Collected data entries
•••••

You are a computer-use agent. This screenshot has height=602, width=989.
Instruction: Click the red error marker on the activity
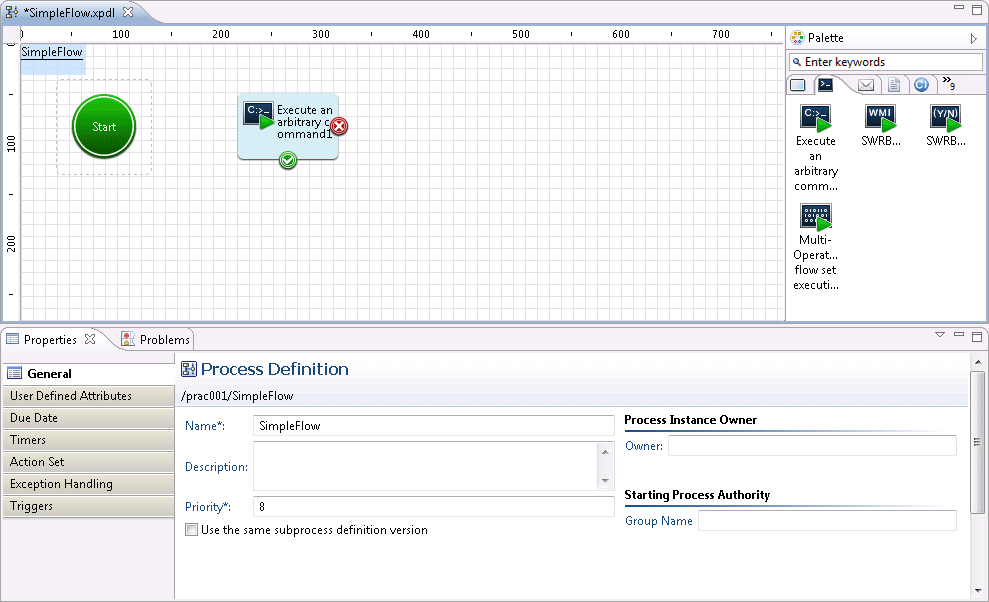click(340, 126)
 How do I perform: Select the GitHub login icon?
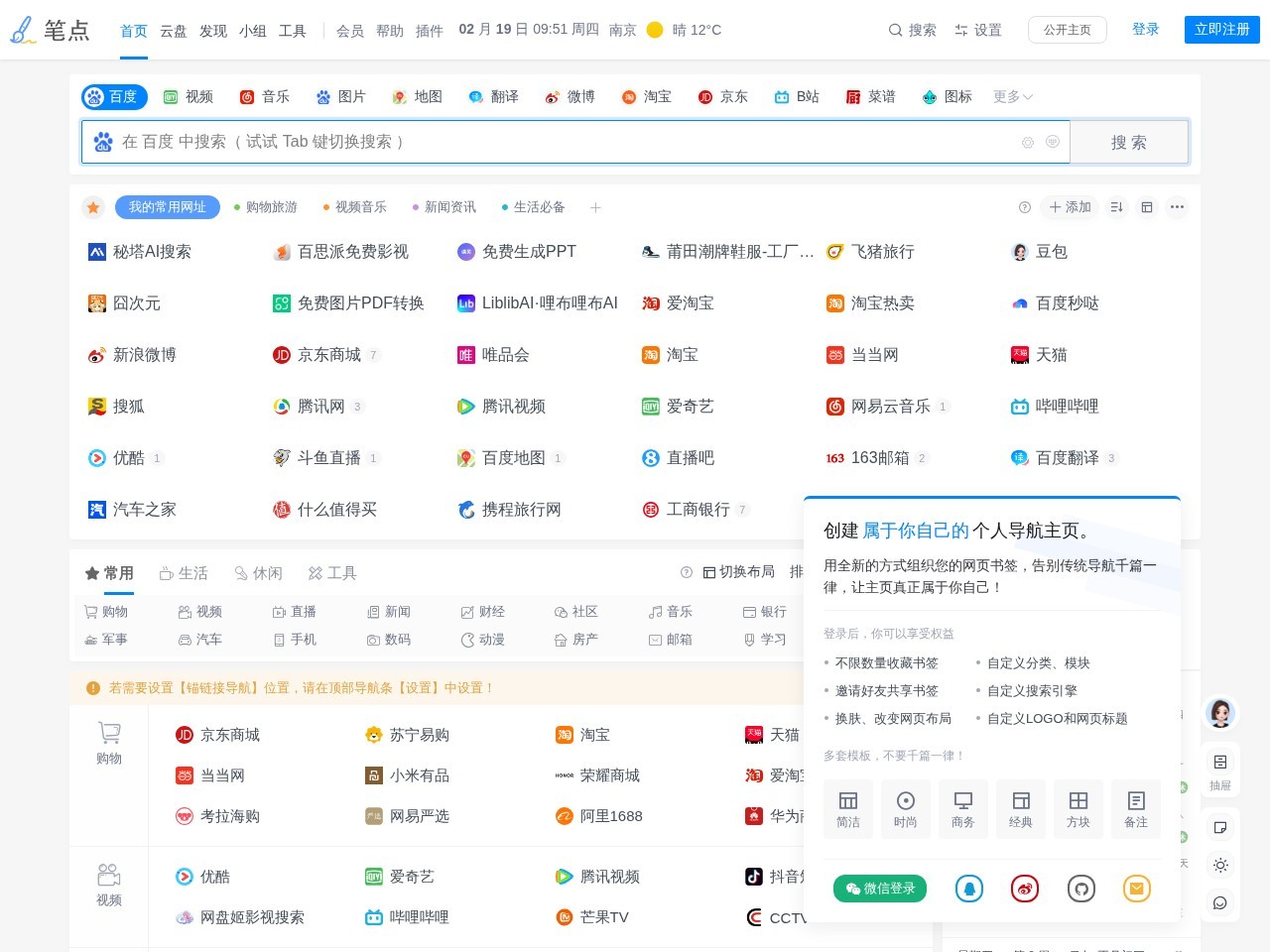click(1080, 889)
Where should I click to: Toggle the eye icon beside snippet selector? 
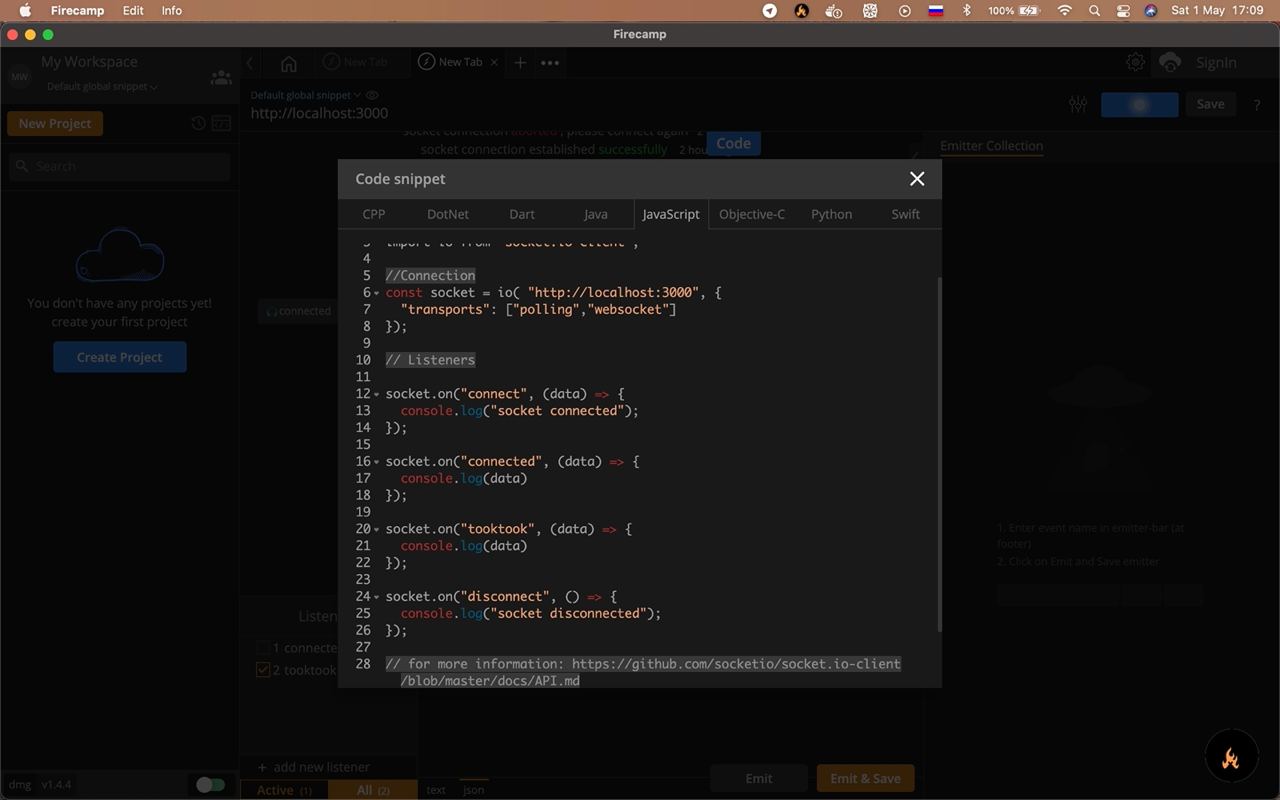[372, 95]
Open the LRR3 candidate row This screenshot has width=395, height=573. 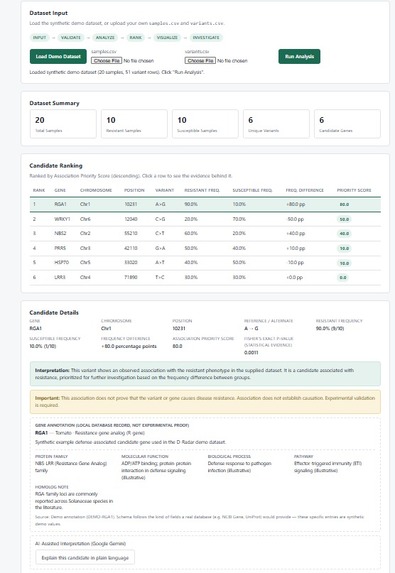[205, 277]
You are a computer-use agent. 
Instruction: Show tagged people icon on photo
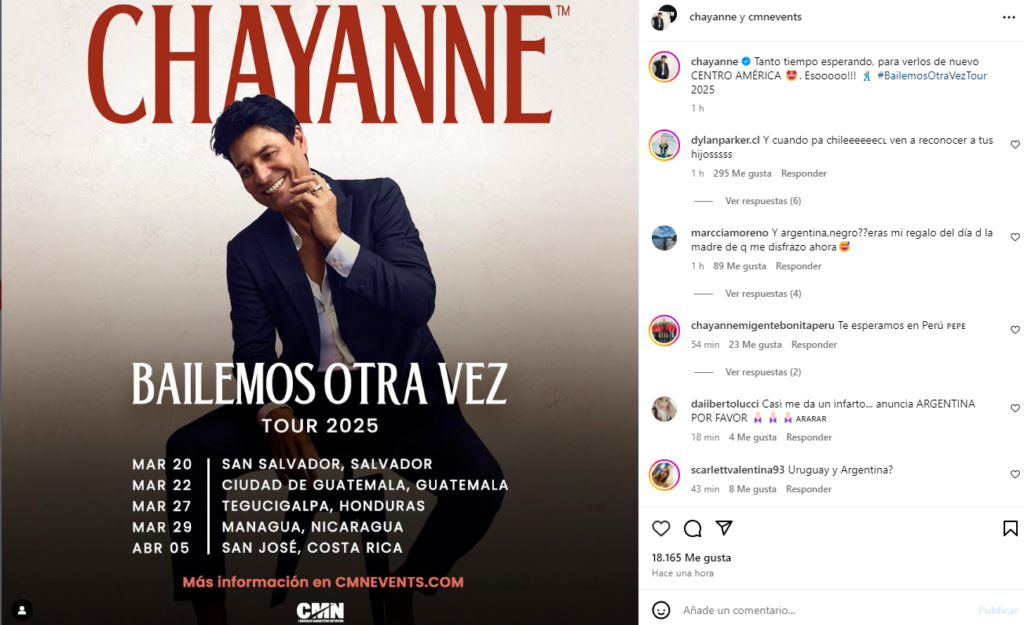[x=22, y=610]
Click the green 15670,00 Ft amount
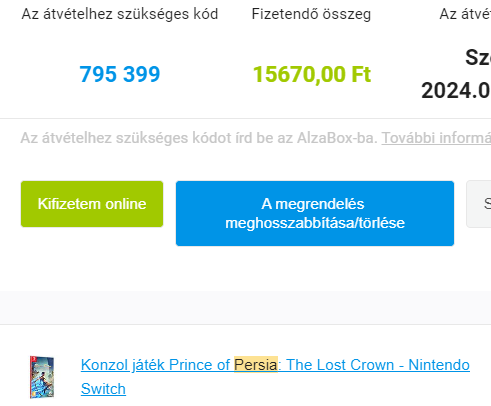 coord(312,74)
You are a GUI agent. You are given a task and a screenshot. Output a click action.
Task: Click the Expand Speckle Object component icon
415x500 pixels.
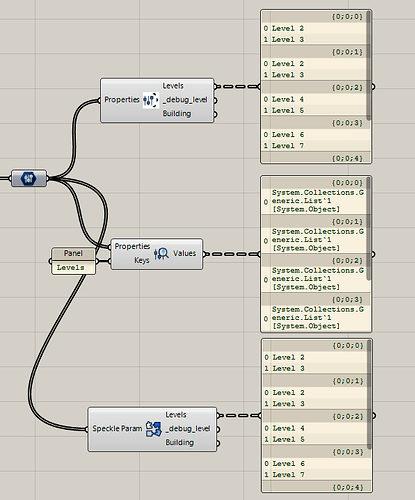point(151,100)
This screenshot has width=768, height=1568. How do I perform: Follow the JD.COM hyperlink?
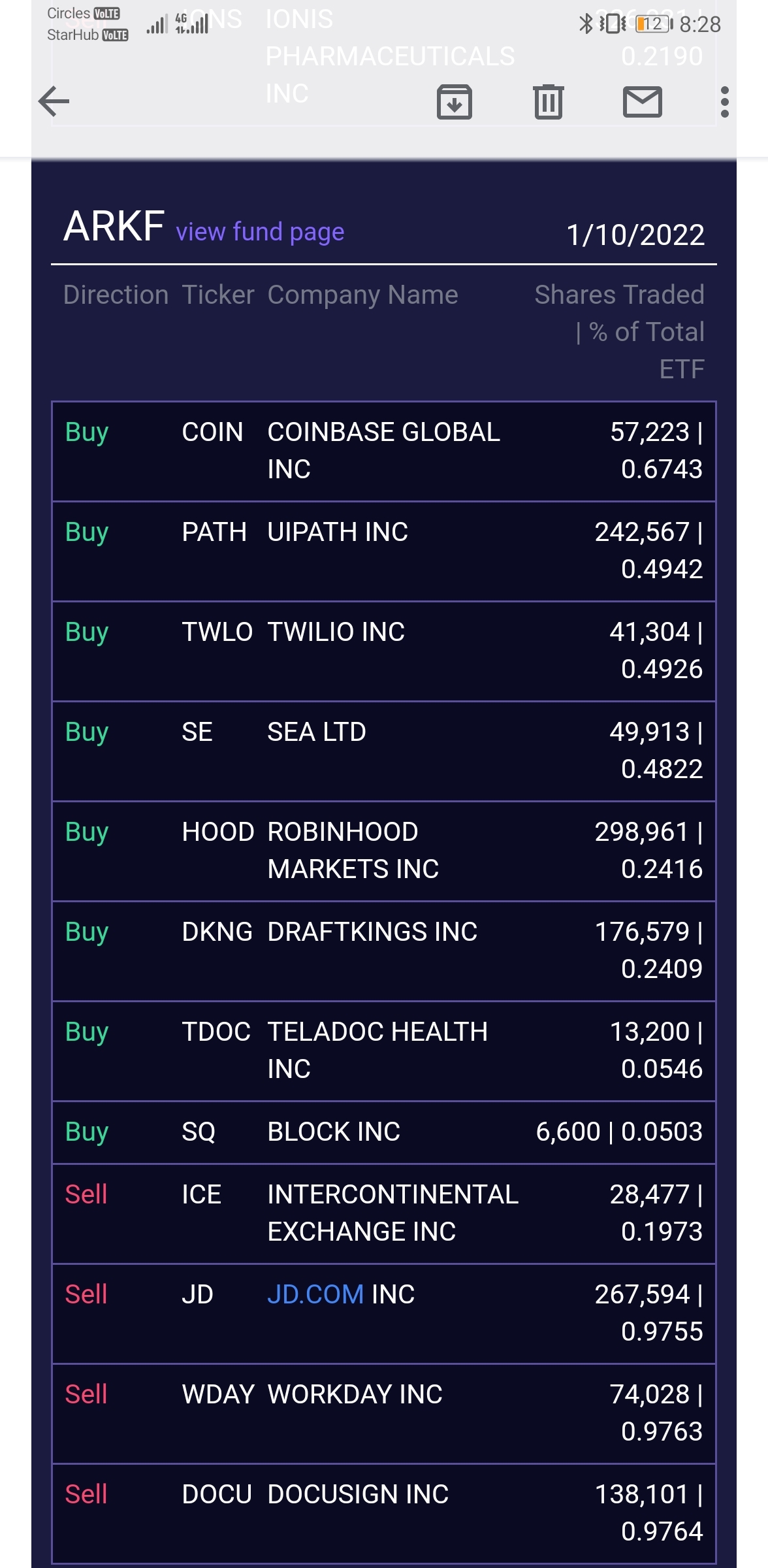pyautogui.click(x=315, y=1294)
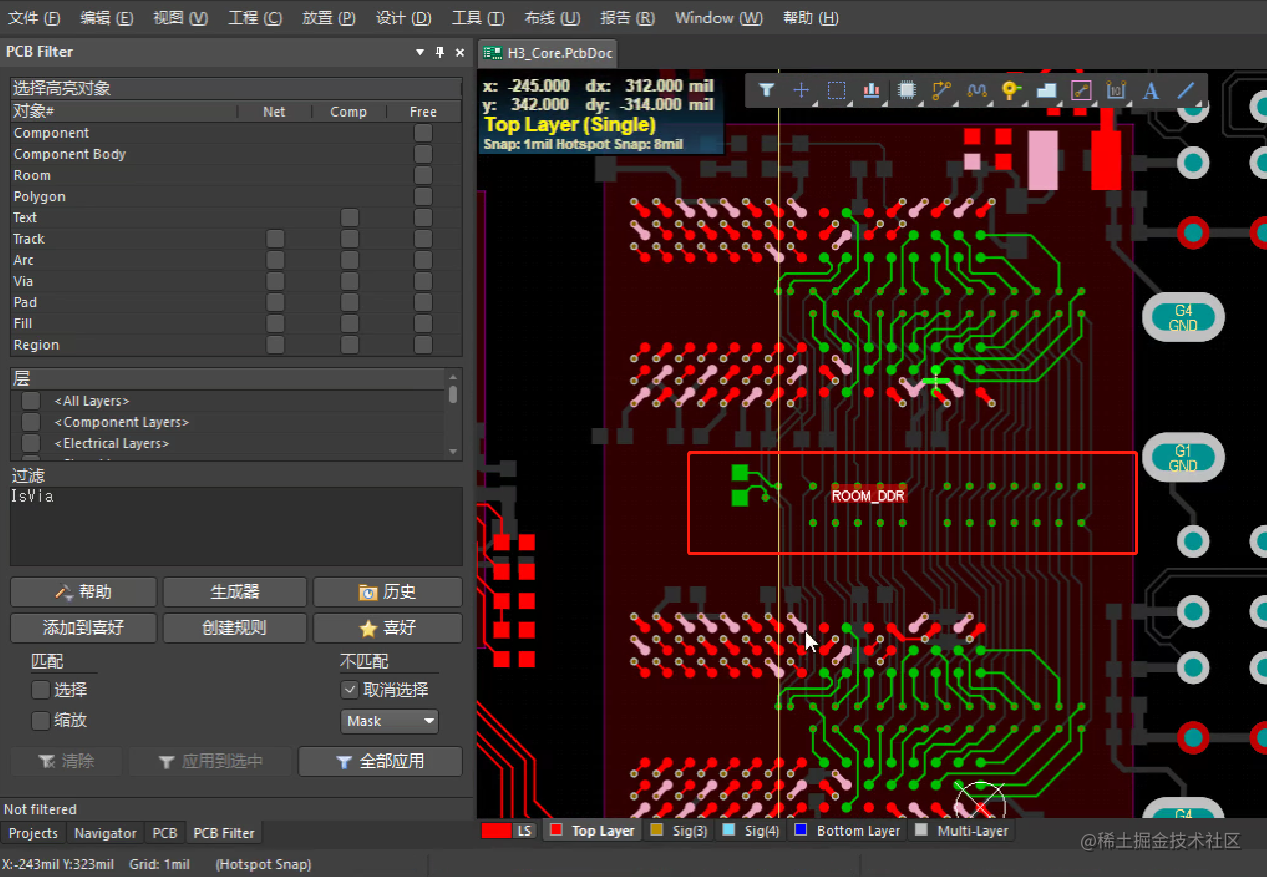This screenshot has height=877, width=1267.
Task: Click the place string A icon
Action: pyautogui.click(x=1150, y=90)
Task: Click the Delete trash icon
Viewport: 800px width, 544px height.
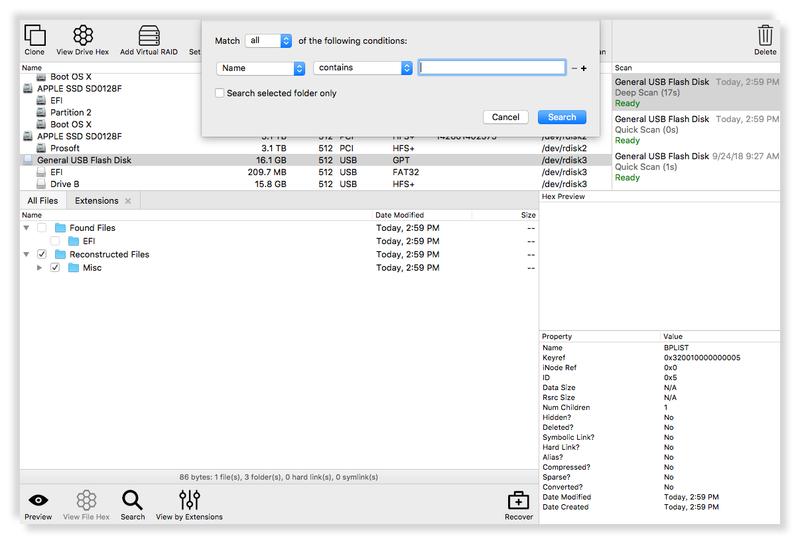Action: (x=765, y=35)
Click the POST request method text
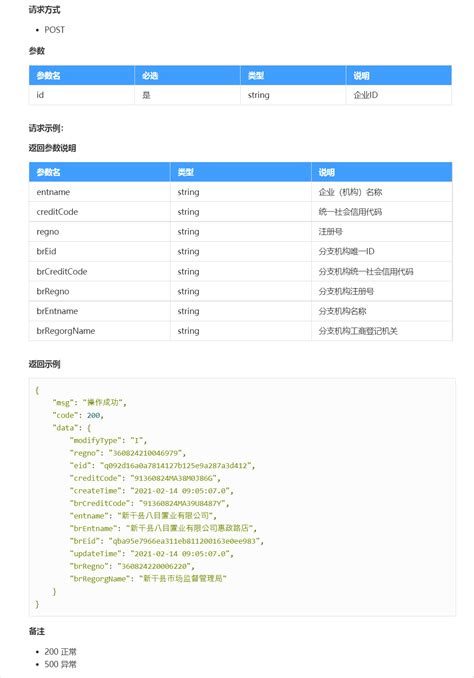 [x=54, y=30]
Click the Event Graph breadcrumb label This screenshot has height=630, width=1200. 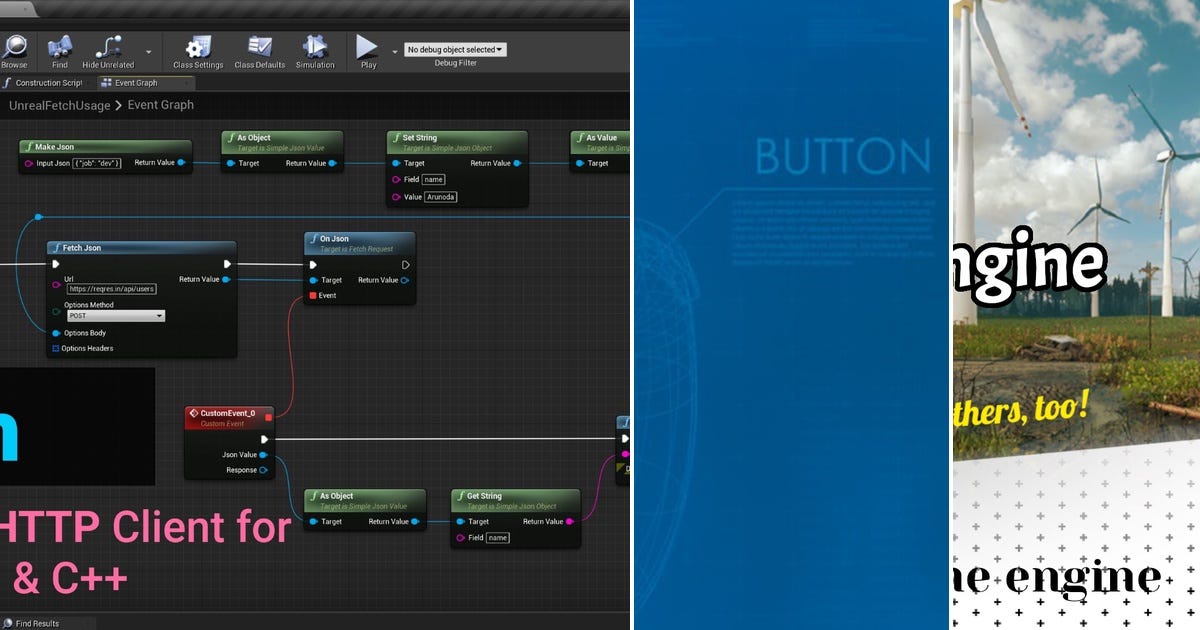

•••••

:: Exercise requirements ::
Take the line that contains "Click the POST request method text" and every line after it to the end of the records above; quote them exactly, leaving out the pictures.

:: Exercise answer ::
Click the POST request method text
 [x=54, y=30]
Click the Event Graph breadcrumb label This screenshot has height=630, width=1200. 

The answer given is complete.